Growing up, Fatimah had a uniquely close relationship with her father, the Prophet, which was said to have defied pre-Islamic standards. She was married to her second cousin, Ali ibn Abu Talib, whom the Shi’a believe to have been the rightful caliph after the Prophet Muhammad. It is from Fatima and Ali that the Shi’i line of divinely inspired Imams descends. Throughout her marriage to Ali, Fatima and her family lived in extreme poverty, like many of the converts to Islam at the time. She and Ali had two sons, Hasan and Husayn, and two daughters Zaynab and Umm Kulthum. It is Husayn’s tragic death at Karbala that all Muslims, and Shi’i Muslims in particular, commemorate and mourn at Ashura.

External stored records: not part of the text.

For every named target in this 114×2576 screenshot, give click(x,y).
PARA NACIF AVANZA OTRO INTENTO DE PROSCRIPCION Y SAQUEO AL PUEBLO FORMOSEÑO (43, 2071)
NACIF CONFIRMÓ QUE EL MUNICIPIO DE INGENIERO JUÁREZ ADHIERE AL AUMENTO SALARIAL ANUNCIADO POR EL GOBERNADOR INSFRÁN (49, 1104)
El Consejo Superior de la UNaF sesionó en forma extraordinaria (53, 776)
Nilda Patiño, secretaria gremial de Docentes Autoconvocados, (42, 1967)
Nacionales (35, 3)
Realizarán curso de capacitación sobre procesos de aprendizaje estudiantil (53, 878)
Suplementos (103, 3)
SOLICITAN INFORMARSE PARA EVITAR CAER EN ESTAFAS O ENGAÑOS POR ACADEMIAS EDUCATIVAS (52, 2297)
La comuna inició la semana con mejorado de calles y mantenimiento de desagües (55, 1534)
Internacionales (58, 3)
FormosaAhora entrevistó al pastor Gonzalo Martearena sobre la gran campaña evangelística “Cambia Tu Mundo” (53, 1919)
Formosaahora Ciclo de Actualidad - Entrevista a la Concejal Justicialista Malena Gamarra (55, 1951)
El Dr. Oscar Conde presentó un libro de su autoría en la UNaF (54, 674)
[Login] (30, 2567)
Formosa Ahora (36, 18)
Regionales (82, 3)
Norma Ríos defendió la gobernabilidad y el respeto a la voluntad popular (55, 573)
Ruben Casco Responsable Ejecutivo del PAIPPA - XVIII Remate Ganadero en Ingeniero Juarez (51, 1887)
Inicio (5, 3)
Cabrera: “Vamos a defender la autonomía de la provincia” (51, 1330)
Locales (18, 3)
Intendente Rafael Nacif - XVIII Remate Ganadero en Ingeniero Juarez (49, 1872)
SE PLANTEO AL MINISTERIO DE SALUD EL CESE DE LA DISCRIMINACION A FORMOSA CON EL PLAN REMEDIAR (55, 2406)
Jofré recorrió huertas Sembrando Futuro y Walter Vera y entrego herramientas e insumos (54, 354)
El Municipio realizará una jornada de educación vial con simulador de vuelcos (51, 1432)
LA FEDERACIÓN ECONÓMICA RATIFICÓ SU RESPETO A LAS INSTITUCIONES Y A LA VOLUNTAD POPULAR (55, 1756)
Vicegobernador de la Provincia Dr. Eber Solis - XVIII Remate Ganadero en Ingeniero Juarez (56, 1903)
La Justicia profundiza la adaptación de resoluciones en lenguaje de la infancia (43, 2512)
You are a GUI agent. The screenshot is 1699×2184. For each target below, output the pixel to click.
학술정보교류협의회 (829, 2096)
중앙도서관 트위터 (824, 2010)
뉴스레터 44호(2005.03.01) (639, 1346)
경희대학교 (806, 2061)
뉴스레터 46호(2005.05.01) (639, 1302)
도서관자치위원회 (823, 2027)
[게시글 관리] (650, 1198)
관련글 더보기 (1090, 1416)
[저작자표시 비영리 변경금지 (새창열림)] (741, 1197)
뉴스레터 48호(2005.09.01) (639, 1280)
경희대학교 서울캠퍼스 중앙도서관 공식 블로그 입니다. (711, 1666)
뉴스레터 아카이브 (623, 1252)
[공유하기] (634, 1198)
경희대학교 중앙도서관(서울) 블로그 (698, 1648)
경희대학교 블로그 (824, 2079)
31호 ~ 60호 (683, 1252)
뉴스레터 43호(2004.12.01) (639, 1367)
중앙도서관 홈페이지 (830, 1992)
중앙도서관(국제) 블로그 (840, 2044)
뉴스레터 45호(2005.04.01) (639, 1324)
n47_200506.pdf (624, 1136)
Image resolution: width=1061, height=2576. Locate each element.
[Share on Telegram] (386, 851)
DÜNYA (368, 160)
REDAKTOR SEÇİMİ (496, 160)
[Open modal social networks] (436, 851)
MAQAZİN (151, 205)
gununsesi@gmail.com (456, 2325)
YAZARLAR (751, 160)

When the Prophet died, it is said that he told Fatima that she would be the first to join him in paradise; five months later, Fatima died.
Her significance lies in her piety, compassion and suffering. The Prophet was said to have affirmed that Fatima was one of the four highest women in Islam, along with Mary (the mother of Jesus), ‘Asiyah (Pharaoh’s wife), and Khadijah (the wife of the Prophet).
*”Saint” in this context means one who is highly revered, but not divine.
Sources
Jennifer Heath, The Scimitar and the Veil: Extraordinary Women of Islam (Mahwah: HiddenSpring, 2004).
Phyllis G. Jestice, Holy People of the World: A Cross Cultural Encyclopedia= (ABC-CLIO, 2004), 272.